Exercise prompt: Taking the line with "Open the 3 comments link" as the first and the last line of the entries as the final one, copy that span exactly.

BEGIN Extracted records

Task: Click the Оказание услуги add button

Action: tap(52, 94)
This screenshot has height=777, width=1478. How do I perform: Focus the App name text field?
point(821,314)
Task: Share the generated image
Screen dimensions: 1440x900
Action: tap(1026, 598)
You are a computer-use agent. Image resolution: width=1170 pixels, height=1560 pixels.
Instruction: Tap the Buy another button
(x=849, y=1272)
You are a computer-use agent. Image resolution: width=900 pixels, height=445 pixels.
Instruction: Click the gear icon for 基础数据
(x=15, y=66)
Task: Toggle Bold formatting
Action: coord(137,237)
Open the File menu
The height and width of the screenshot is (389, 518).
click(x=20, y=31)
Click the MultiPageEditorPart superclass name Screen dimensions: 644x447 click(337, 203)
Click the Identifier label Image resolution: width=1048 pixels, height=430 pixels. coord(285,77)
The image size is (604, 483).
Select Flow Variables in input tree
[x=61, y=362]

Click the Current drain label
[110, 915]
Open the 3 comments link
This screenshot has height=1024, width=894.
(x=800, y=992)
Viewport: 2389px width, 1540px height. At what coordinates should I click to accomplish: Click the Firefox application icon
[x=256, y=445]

END Extracted records

Response to the exercise:
Open the 3 comments link
This screenshot has height=1024, width=894.
(x=800, y=992)
Viewport: 2389px width, 1540px height. At what coordinates should I click to accomplish: Click the Firefox application icon
[x=256, y=445]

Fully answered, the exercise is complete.